• GIVEN REQUEST:
Arrange the text lines of the entries below as a numbered list, leaving out blank lines and the pictures.

• EXCERPTED RECORDS:
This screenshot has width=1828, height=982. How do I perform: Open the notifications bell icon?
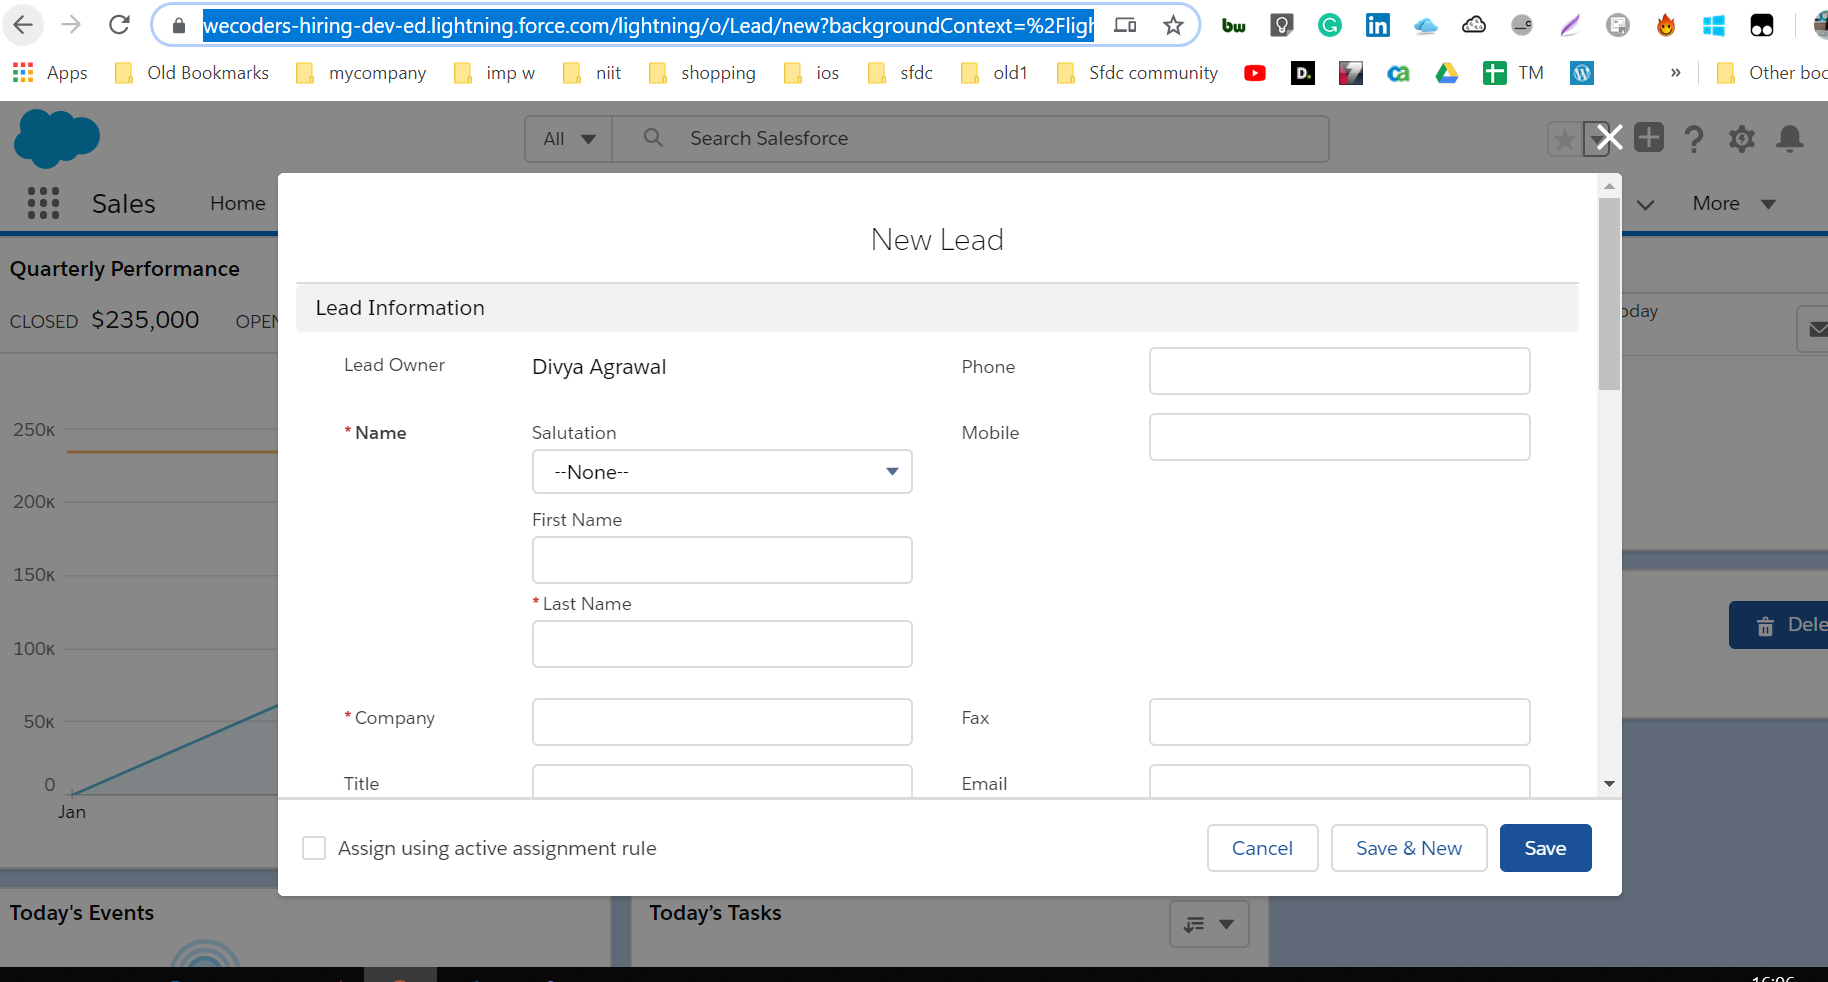point(1789,139)
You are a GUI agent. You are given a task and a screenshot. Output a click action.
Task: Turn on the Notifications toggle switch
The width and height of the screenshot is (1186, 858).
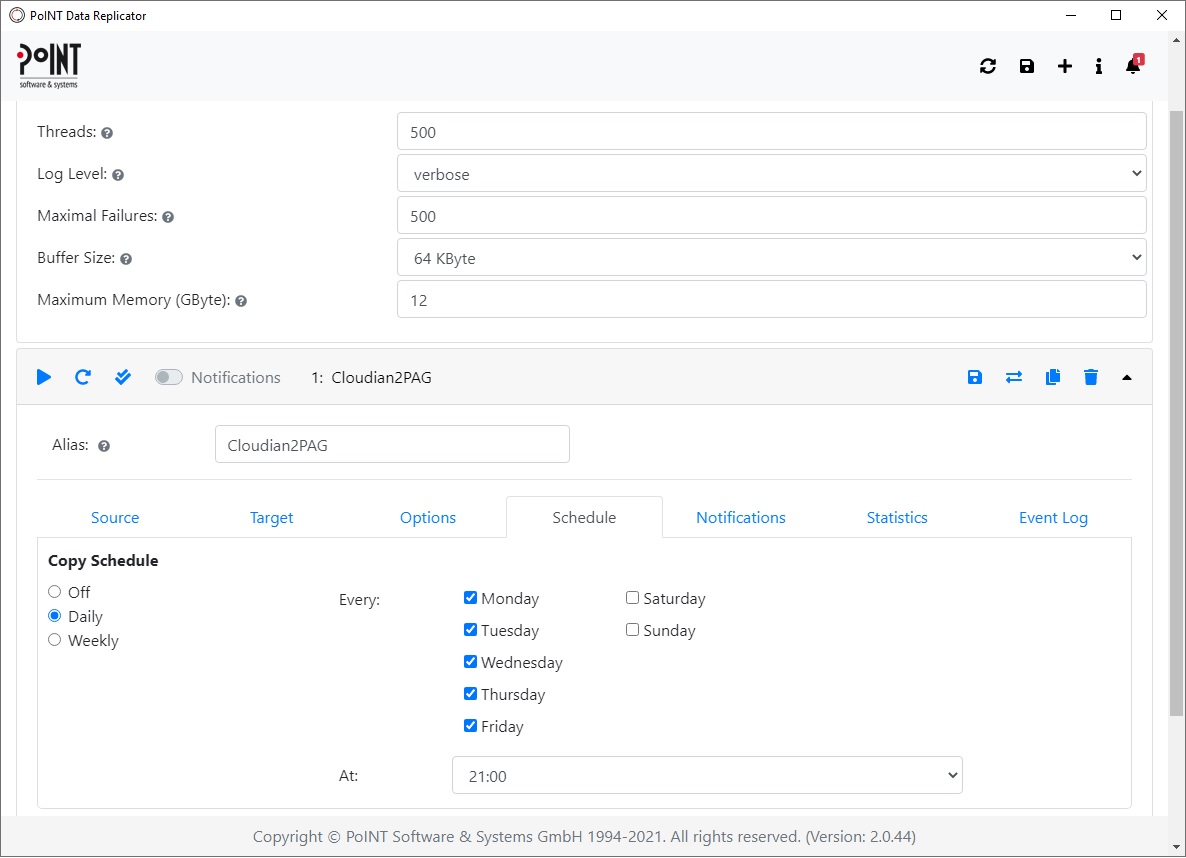click(x=168, y=377)
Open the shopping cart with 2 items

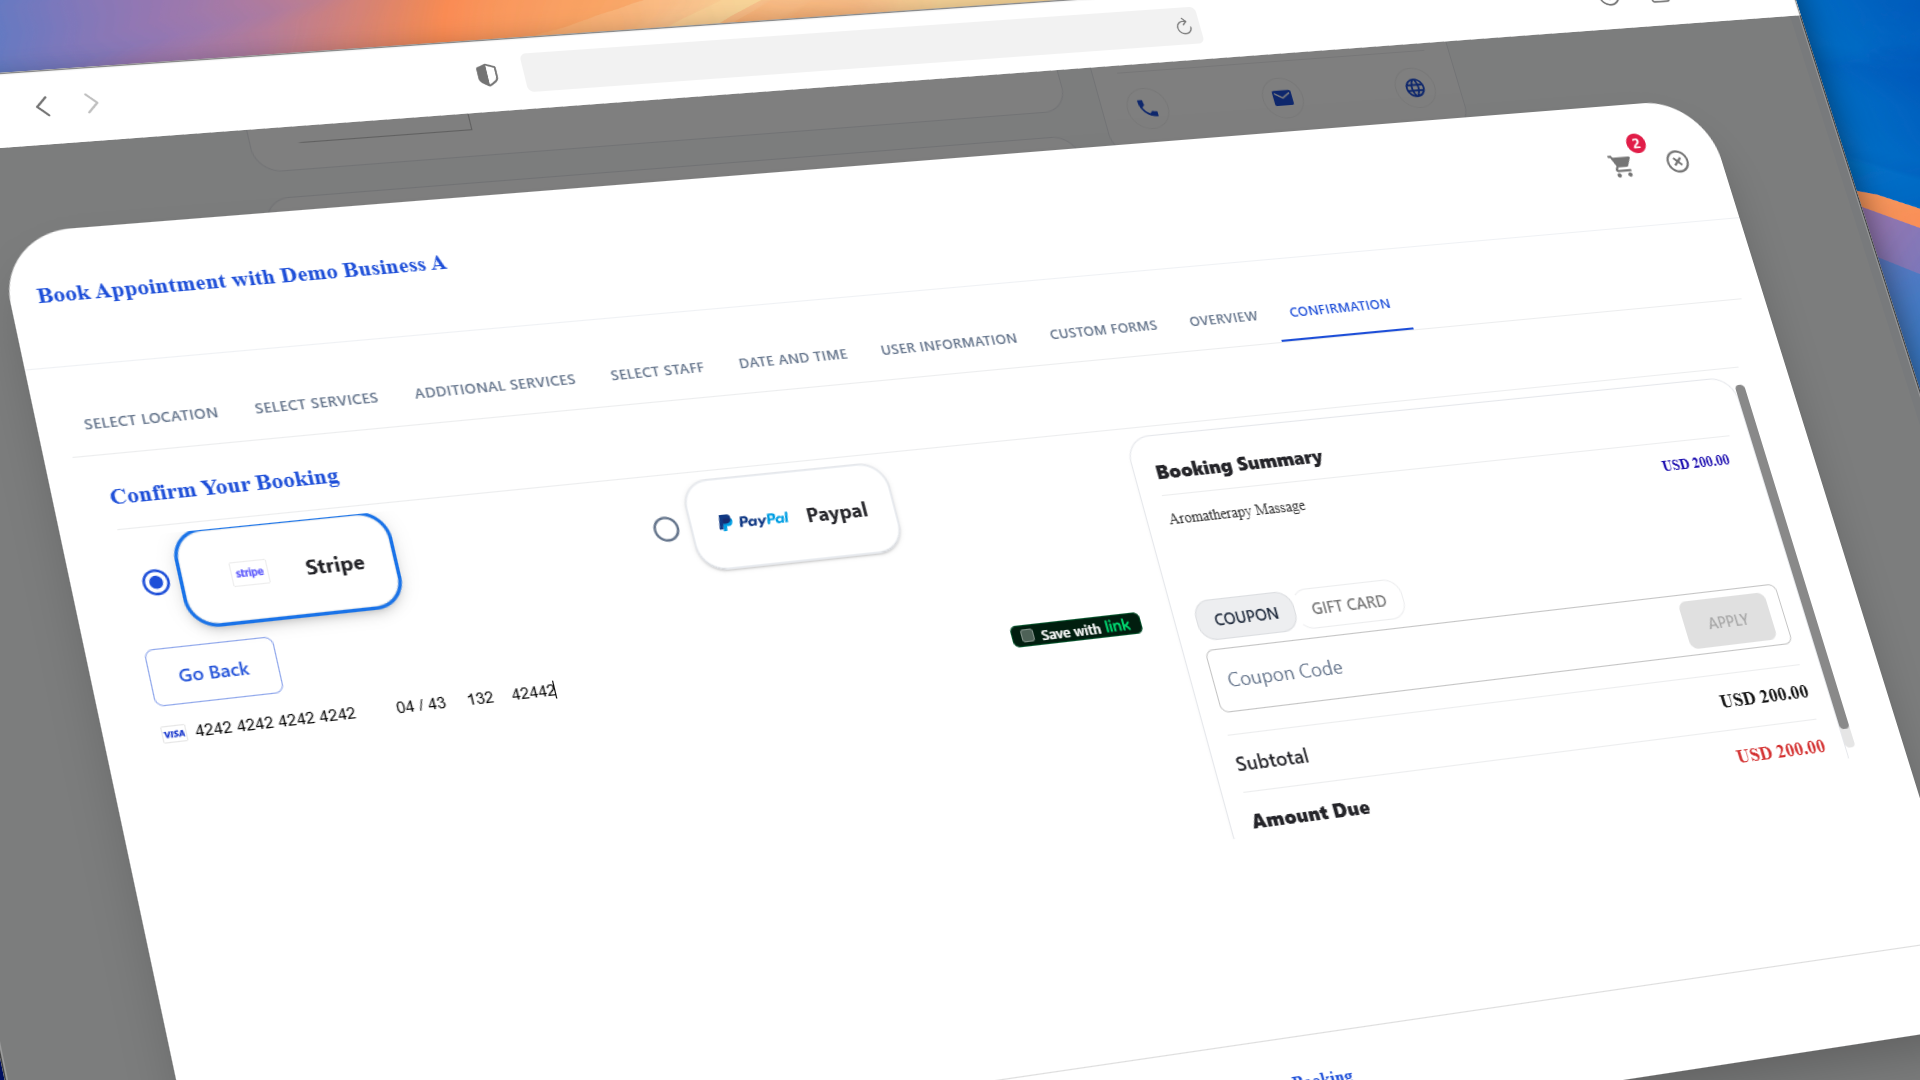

• WRITTEN ANSWER:
1. This screenshot has width=1828, height=982. How do I perform: Open the notifications bell icon?
2. point(1789,139)
3. You are a GUI agent. You are given a task and a screenshot. Output a click action.
4. Task: Turn on the Notifications toggle switch
5. The width and height of the screenshot is (1186, 858).
6. click(x=168, y=377)
7. Open the shopping cart with 2 items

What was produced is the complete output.